Und wieder leuchten die Augen der Vinyl-Liebhaber

Im Jahr 1979 gründeten die Brüder Jon und Chriss Oliva in Florida die Band Avatar. Zwei Jahre später nannte man sich in Savatage um und schuf schon mit dem Debüt „Sirens“ (1983) einen wahren Klassiker der Metalgeschichte. Savatage sind bekannt für ihre großen Konzeptalben und die Longtracks, mit denen umfangreiche Geschichten erzählt werden. Schon zu Beginn ging es um die griechische Mythologie und den Holocaust. Später behandelten sie Hexen, Drogenmissbrauch und die Apokalypse. Ein Höhepunkt war definitiv die Rockoper „Streets“ um einen Drogendealer in New York, die wie ein rockiges Musical daherkam und sich auch religiösen Themen widmete.
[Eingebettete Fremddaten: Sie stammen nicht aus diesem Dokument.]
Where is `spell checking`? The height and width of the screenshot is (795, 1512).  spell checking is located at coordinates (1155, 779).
Mitte der 1980er-Jahre traf die Band auf den versierten Produzenten Paul O’Neill und schon bald wurde ihr progressiver Metal-Sound durch eindringliche Orchestrierungen und eine starke melodische Komponente, gepaart mit eingängigen Melodien und komplexen Arrangements, definiert. Savatage erweiterten nicht nur ihre künstlerische Bandbreite von Album zu Album, sondern auch die allgemeinen Grenzen des Heavy-Rock-Genres selbst.

Zur Freude aller Vinyl-Liebhaber startete im August 2021 die umfangreiche Wiederveröffentlichung des gesamten Studioalbum-Backkatalogs in chronologischer Reihenfolge auf hochwertigen 12″-LPs via earMUSIC: „Sirens“, „The Dungeons Are Calling“, „Power Of The Night“, „Fight For The Rock“, „Hall Of The Mountain King“, „Gutter Ballet“ und „Streets – A Rock Opera“ kehrten bereits nach und nach auf feinstem Vinyl zurück in die Plattenläden. Aktuell wird die sorgfältig kuratierte Vinyl-Reissue-Serie mit der gleichzeitigen Veröffentlichung von zwei weiteren starken Alben fortgesetzt: „Edge of Thorns“ (1993) und „Handful of Rain“ (1994).
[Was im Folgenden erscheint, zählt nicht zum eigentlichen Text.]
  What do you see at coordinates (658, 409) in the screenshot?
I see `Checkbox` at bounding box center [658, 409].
Dass diese beiden Schicksals-Alben der Band als Double veröffentlicht werden, ist wirklich passend. Im Jahr 1993 hatte man gerade das geniale „Streets“ hinter sich – aber dann musste Mastermind Jon Oliva wegen stimmlicher Probleme auf seinen Platz am Mikro verzichten und sich auf einige Keyboardparts beschränken. Er wurde am Gesang ersetzt durch Zak Stevens, der ebenfalls einen hörbar guten Job machte und dessen Vocals auch mit den Bandklassikern harmonierten. Das Album „Edge of Thorns“ bietet gewohnt bombastische Arrangements mit einer durchweg melodischen Linie. Harte Gitarrenriffs treffen auf feine Soli und kurze Pianostücke. Das Ergebnis ist nicht so orchestral wie manche Vorgänger, hat aber doch die Alleinstellungsmerkmale eines Savatage-Albums. Ganz vorne: Die wundervolle Gitarrenarbeit von Chriss Oliva, der sich charismatisch durch die Songs spielt. Keiner konnte ahnen, dass er ein halbes Jahr später an den Folgen eines Verkehrsunfalls sterben sollte. Und mit ihm der individuelle und einzigartige Sound einer großen Metalband.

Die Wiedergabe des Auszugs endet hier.